=== Working data ===

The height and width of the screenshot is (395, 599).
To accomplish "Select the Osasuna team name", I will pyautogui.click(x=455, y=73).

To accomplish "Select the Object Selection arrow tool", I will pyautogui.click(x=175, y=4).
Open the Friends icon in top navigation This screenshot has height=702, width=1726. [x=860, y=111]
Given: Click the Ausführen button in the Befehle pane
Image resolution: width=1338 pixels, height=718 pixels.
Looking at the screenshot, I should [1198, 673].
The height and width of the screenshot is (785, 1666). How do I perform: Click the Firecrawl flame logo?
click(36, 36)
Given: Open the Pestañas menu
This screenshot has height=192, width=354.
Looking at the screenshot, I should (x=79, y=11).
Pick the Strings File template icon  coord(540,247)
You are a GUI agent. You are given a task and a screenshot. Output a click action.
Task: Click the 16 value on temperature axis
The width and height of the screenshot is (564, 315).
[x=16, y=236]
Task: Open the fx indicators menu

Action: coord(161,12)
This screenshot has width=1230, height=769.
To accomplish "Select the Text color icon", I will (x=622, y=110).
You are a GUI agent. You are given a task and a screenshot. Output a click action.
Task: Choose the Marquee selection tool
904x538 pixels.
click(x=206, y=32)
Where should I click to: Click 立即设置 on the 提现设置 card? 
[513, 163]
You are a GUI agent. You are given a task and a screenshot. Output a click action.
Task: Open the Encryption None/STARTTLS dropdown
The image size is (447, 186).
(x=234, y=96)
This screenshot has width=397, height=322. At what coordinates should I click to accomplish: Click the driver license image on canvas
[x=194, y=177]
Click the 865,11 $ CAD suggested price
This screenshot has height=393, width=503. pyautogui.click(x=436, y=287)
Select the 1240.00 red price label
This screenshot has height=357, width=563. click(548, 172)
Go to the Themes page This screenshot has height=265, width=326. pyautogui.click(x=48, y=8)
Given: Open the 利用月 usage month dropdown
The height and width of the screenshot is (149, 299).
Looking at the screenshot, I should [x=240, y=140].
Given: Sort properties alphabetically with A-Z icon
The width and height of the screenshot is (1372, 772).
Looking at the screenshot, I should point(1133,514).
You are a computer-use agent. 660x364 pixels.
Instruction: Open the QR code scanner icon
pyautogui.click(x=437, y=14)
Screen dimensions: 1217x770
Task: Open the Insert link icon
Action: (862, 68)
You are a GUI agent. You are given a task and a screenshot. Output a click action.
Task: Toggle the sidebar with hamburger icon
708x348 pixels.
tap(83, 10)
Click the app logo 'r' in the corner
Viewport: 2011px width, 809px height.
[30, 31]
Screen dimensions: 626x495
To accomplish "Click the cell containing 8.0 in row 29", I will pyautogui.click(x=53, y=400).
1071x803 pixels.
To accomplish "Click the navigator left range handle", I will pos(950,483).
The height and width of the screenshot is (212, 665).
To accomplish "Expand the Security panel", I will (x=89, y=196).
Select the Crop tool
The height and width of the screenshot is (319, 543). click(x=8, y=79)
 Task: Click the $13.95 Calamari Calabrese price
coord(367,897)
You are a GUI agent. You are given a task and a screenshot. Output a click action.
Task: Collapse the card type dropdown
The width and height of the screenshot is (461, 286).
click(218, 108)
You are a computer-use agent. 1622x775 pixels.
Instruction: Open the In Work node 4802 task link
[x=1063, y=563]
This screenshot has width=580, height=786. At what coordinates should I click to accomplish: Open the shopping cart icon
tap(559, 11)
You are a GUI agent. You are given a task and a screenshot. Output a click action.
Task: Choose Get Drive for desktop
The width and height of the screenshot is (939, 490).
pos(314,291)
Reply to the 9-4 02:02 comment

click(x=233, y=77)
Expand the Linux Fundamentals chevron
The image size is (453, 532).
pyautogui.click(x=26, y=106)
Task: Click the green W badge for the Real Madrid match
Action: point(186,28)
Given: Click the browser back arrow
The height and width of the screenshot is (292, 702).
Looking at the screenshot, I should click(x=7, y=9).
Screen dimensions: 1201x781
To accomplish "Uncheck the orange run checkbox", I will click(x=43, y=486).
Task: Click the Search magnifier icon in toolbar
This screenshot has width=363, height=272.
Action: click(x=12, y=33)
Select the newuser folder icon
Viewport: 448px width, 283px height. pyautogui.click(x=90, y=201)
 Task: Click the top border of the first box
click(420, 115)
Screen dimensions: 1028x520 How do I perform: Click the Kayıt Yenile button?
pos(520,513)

===

* Brief
Rewrite all the rows above as a numbered list with one line per item, leaving out any blank lines.

* Completed task
1. The height and width of the screenshot is (395, 599).
2. To accomplish "Select the Osasuna team name", I will pyautogui.click(x=455, y=73).
3. To accomplish "Select the Object Selection arrow tool", I will pyautogui.click(x=175, y=4).
4. Open the Friends icon in top navigation This screenshot has height=702, width=1726. [x=860, y=111]
5. Given: Click the Ausführen button in the Befehle pane
6. Image resolution: width=1338 pixels, height=718 pixels.
7. Looking at the screenshot, I should [1198, 673].
8. The height and width of the screenshot is (785, 1666). How do I perform: Click the Firecrawl flame logo?
9. click(36, 36)
10. Given: Open the Pestañas menu
11. This screenshot has height=192, width=354.
12. Looking at the screenshot, I should (x=79, y=11).
13. Pick the Strings File template icon  coord(540,247)
14. You are a GUI agent. You are given a task and a screenshot. Output a click action.
15. Task: Click the 16 value on temperature axis
16. The width and height of the screenshot is (564, 315).
17. [x=16, y=236]
18. Task: Open the fx indicators menu
19. Action: coord(161,12)
20. This screenshot has width=1230, height=769.
21. To accomplish "Select the Text color icon", I will (x=622, y=110).
22. You are a GUI agent. You are given a task and a screenshot. Output a click action.
23. Task: Choose the Marquee selection tool
24. 904x538 pixels.
25. click(x=206, y=32)
26. Where should I click to: Click 立即设置 on the 提现设置 card? 
27. [513, 163]
28. You are a GUI agent. You are given a task and a screenshot. Output a click action.
29. Task: Open the Encryption None/STARTTLS dropdown
30. The image size is (447, 186).
31. (x=234, y=96)
32. This screenshot has width=397, height=322. At what coordinates should I click to accomplish: Click the driver license image on canvas
33. [x=194, y=177]
34. Click the 865,11 $ CAD suggested price
35. This screenshot has height=393, width=503. pyautogui.click(x=436, y=287)
36. Select the 1240.00 red price label
37. This screenshot has height=357, width=563. click(548, 172)
38. Go to the Themes page This screenshot has height=265, width=326. pyautogui.click(x=48, y=8)
39. Given: Open the 利用月 usage month dropdown
40. The height and width of the screenshot is (149, 299).
41. Looking at the screenshot, I should [x=240, y=140].
42. Given: Sort properties alphabetically with A-Z icon
43. The width and height of the screenshot is (1372, 772).
44. Looking at the screenshot, I should point(1133,514).
45. You are a computer-use agent. 660x364 pixels.
46. Instruction: Open the QR code scanner icon
47. pyautogui.click(x=437, y=14)
48. Screen dimensions: 1217x770
49. Task: Open the Insert link icon
50. Action: (862, 68)
51. You are a GUI agent. You are given a task and a screenshot. Output a click action.
52. Task: Toggle the sidebar with hamburger icon
53. 708x348 pixels.
54. tap(83, 10)
55. Click the app logo 'r' in the corner
56. Viewport: 2011px width, 809px height.
57. [30, 31]
58. Screen dimensions: 626x495
59. To accomplish "Click the cell containing 8.0 in row 29", I will pyautogui.click(x=53, y=400).
60. 1071x803 pixels.
61. To accomplish "Click the navigator left range handle", I will pos(950,483).
62. The height and width of the screenshot is (212, 665).
63. To accomplish "Expand the Security panel", I will (x=89, y=196).
64. Select the Crop tool
65. The height and width of the screenshot is (319, 543). click(x=8, y=79)
66.  Task: Click the $13.95 Calamari Calabrese price
67. coord(367,897)
68. You are a GUI agent. You are given a task and a screenshot. Output a click action.
69. Task: Collapse the card type dropdown
70. The width and height of the screenshot is (461, 286).
71. click(218, 108)
72. You are a computer-use agent. 1622x775 pixels.
73. Instruction: Open the In Work node 4802 task link
74. [x=1063, y=563]
75. This screenshot has width=580, height=786. At what coordinates should I click to accomplish: Open the shopping cart icon
76. tap(559, 11)
77. You are a GUI agent. You are given a task and a screenshot. Output a click action.
78. Task: Choose Get Drive for desktop
79. The width and height of the screenshot is (939, 490).
80. pos(314,291)
81. Reply to the 9-4 02:02 comment
82. click(x=233, y=77)
83. Expand the Linux Fundamentals chevron
84. The image size is (453, 532).
85. pyautogui.click(x=26, y=106)
86. Task: Click the green W badge for the Real Madrid match
87. Action: point(186,28)
88. Given: Click the browser back arrow
89. The height and width of the screenshot is (292, 702).
90. Looking at the screenshot, I should click(x=7, y=9).
91. Screen dimensions: 1201x781
92. To accomplish "Uncheck the orange run checkbox", I will click(x=43, y=486).
93. Task: Click the Search magnifier icon in toolbar
94. This screenshot has width=363, height=272.
95. Action: click(x=12, y=33)
96. Select the newuser folder icon
97. Viewport: 448px width, 283px height. pyautogui.click(x=90, y=201)
98.  Task: Click the top border of the first box
99. click(420, 115)
100. Screen dimensions: 1028x520 How do I perform: Click the Kayıt Yenile button?
101. pos(520,513)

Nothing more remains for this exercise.